*** Opening EXERCISE TEXT ***

Almost every week at HU is blessed with at least one major event which you can take the time out to attend and come out feeling relatively invigorated. We do not do things halfway here, so there is something for everyone and it is always at a scale where you do not feel embarrassed or awkward going in. Below are some of my favorite events at University which I know I can rely upon to help take the weight off my shoulders:
- Movie days conducted by clubs, where they find a time slot when the majority of the student body is free and put on something everyone can watch. What is more relaxing after a loaded week of deadlines than sitting in the Multi-Purpose Room, with the air-con on and lights off, crashed on a beanbag watching a lighthearted movie?
- Destress Fest by the Wellness Center near the finals week: During the two semesters I have been here, I cannot recommend anything more than the Destress Fest…for me, it is the highlight of the semester! Faheem Khan & the Wellness Peers go all out to transform the Wellness Courtyard into a magical stress-free zone where one can paint, let out their frustration at Play-Doh, watch their peers play ‘Kings’, and stuff delicious samosas upon samosas into their mouths. The background music is an added bonus!

*** Closing EXERCISE TEXT ***
*** Opening GIVEN INFORMATION ***

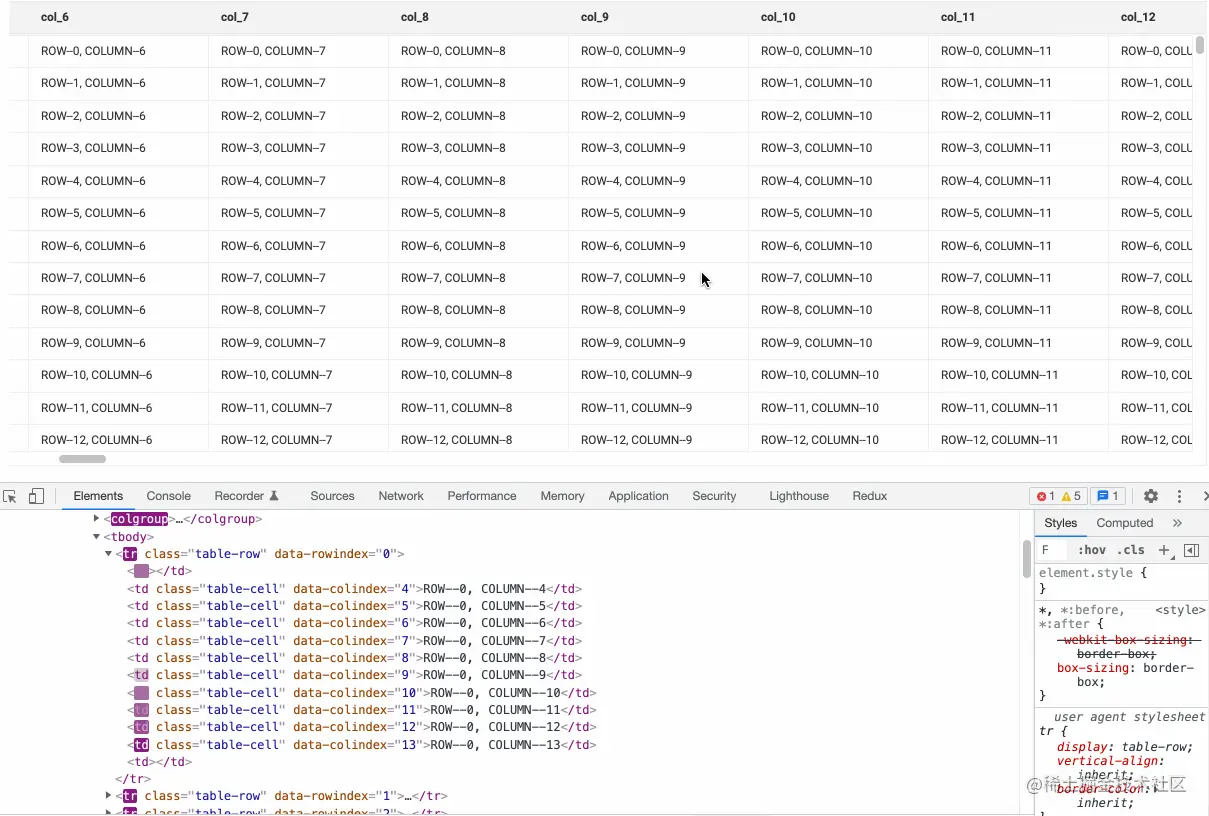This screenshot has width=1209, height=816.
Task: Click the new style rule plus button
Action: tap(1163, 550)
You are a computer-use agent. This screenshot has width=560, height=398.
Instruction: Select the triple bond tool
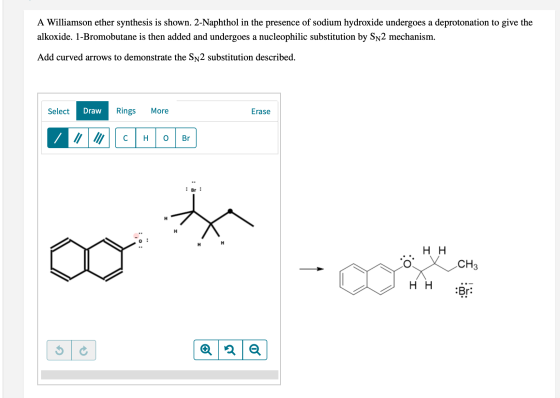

*** Closing GIVEN INFORMATION ***

PROMPT A = In the piece about campus events at HU, why does the writer say these favorite events are ones to rely on? Answer in one to three sentences.
PROMPT B = List everything the HU events piece says a person can do at the Destress Fest in the Wellness Courtyard.
PROMPT C = Continue the piece about events at HU from its last sentence.

EXERCISE RESPONSE A = The writer relies on them to help take the weight off their shoulders. At least one major event happens almost every week, and attending one leaves a person feeling relatively invigorated.

EXERCISE RESPONSE B =
- Paint
- Let out their frustration at Play-Doh
- Watch their peers play ‘Kings’
- Stuff samosas upon samosas into their mouths

EXERCISE RESPONSE C =
- Eventos, the student group, plans Halloween Parties, Gol Gappay Competitions, Thumb Wars, and so on…What more do you need to take your mind off work for an hour?
- Engaging Public Lectures by HU’s Academic Centers (IDRAC, CMD, Arzu, and the SSE Public Lecture Series): There is something so calm and soothing about sitting in the Tariq Rafi Lecture Theater after classes are done for the day, listening to an expert talk about a subject matter with so much passion it sends chills down your spine. A quiet falls on the campus during these events, where you feel like you have been transported into a space where nothing else matters but appreciation of the human race, or sometimes the sheer magnitude of their ignorance. It is not always about learning; some things should just be experienced.
When it comes to taking time out to socialize with friends, there are so many spaces at HU where you can feel at home and discuss the usual gossip with your compadres, or huddle with them to plan out the next excursion. Whether it is just a solid hour of laughter, ordering pizza, or venting out everything you have had stored inside for months, nothing is as therapeutic as friends. So when I say it is important to take out time for your friends, I mean it sincerely.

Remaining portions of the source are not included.